Source records:
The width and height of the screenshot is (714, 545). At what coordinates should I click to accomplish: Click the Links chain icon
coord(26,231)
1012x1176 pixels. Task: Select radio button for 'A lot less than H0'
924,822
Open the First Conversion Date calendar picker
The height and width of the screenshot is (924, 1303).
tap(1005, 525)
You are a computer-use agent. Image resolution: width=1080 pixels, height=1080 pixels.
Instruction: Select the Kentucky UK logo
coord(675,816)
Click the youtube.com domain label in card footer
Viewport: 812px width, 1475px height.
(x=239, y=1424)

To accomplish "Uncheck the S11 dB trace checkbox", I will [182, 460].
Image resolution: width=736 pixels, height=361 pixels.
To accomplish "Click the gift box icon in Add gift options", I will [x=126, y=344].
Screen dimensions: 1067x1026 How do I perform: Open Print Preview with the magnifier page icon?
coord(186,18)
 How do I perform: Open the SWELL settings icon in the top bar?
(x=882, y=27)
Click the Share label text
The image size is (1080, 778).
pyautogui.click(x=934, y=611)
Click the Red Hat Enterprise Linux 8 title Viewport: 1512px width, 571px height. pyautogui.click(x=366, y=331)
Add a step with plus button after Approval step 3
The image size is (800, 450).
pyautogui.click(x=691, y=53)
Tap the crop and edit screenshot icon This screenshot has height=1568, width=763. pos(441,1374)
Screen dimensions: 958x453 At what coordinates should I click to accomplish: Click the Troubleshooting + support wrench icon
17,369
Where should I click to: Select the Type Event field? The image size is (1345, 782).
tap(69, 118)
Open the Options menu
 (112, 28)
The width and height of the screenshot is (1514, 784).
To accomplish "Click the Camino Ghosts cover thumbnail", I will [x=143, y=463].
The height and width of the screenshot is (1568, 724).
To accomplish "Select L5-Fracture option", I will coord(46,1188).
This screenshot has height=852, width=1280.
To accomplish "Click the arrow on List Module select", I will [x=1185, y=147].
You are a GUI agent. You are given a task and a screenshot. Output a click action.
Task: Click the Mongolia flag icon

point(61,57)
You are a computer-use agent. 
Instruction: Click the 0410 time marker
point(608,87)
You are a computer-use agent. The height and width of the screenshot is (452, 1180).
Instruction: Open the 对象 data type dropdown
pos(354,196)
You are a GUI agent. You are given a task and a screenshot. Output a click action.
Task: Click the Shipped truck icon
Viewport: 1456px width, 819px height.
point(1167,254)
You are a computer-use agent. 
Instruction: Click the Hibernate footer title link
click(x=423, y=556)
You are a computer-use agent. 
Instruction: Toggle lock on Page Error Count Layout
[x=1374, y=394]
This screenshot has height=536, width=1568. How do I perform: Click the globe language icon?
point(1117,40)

* _Exercise goal_: Please give an exact copy of the lines above, beginning with the line containing "Click the Red" and running through the line containing "Tap the crop", and of no other lines.

* _Result_:
Click the Red Hat Enterprise Linux 8 title Viewport: 1512px width, 571px height. pyautogui.click(x=366, y=331)
Add a step with plus button after Approval step 3
The image size is (800, 450).
pyautogui.click(x=691, y=53)
Tap the crop and edit screenshot icon This screenshot has height=1568, width=763. pos(441,1374)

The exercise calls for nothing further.